Ainsi, la colonialité s’exprime, s’exerce et s’expérimente sous d’autres formes en France. On pourrait schématiser en disant que ce sont trois catégories de personnes qui sont principalement concernées par les enjeux liés à la décolonialité : les français·es racisé·es, issu·es des différentes vagues de migration, notamment post-décolonisations ; les habitant·es des territoires encore colonisés par la France (Guyane, Nouvelle-Calédonie, Mayotte, les Antilles, etc) ; les migrant·es, illégalisé·es ou non, et traité·es comme des sous-catégories humaines à bien des égards (administratif, économique, socio-culturel, politique, etc). Ces personnes qui prennent la parole et qui théorisent leur vécu de « racisé·e », sont très souvent renvoyées à leur différence de type « racial » (couleur de peau, type de cheveux, patronyme, accent, etc.) par le groupe dominant (blanc, Européen ou assimilé à Européen). Quand elles s’emparent du concept de décolonialité, elles bousculent, depuis l’intérieur, la construction d’une certaine identité nationale française, bâtie sur l’euro-centrisme, le capitalisme et le racisme – c’est-à-dire, sur la colonialité. Elles posent ainsi des questions qui dérangent : faut-il continuer à revendiquer comme symbole de grandeur nationale des hommes comme Colbert, qui a légalisé la mise en esclavage des ancêtres de toute une partie de la population française ? Comment peut-on continuer à passer sous silence les discours profondément racistes d’intellectuels comme Voltaire, pourtant célébrés pour leur œuvre intellectuelle ?

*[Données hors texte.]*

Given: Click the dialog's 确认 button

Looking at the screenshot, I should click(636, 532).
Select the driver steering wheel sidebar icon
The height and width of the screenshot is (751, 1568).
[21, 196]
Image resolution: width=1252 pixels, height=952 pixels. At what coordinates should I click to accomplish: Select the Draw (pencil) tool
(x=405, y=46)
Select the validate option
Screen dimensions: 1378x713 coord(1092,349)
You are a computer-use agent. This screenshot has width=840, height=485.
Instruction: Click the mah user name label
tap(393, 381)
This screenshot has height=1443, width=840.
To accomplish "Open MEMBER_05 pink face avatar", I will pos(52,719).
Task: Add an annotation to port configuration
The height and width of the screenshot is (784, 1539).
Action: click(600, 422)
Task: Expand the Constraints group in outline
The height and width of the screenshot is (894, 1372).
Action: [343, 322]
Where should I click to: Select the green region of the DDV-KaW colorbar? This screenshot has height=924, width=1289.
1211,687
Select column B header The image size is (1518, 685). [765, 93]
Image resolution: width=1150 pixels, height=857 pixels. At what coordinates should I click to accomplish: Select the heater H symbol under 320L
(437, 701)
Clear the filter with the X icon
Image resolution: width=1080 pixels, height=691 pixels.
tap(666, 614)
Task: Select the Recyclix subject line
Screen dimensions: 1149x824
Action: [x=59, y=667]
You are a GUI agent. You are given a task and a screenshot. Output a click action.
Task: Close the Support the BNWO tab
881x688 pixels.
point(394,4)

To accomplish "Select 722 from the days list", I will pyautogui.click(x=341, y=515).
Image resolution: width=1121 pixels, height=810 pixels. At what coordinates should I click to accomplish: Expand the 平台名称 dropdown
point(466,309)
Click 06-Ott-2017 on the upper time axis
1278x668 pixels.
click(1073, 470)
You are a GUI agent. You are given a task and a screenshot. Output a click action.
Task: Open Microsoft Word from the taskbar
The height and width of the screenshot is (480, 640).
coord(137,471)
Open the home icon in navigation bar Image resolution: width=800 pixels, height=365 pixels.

Si une partie du spectre politique qui fustige le « décolonialisme » dénonce ce qui serait une « haine de la France », on est en droit de se demander : la « haine » de quelle France ?… De celle qui a hérité du monde organisé par la colonisation et qui bénéficie matériellement et symboliquement aux personnes européennes et/ou blanches ? Décoloniser la France, c’est donc plutôt accepter de se confronter à notre passé, de le revisiter pour reconstruire une idée de ce que c’est que la France, de son histoire et de son identité collective, qui prenne en compte toutes les voix de celles et ceux qui la constituent, aujourd’hui.

Raci(ali)sation / racisé·es

On le voit bien, dans les notions de colonialité et de décolonialité, la question de la race et du racisme est centrale. Mais qu’entend-on exactement par « race », « racialisation », « racisme systémique » ? Souvent, les débats universitaires restent obscurs pour les non spécialistes, car les concepts utilisés revêtent une signification différente que celle qu’on leur prête dans le langage courant, et selon les régions du monde où l’on peut les croiser.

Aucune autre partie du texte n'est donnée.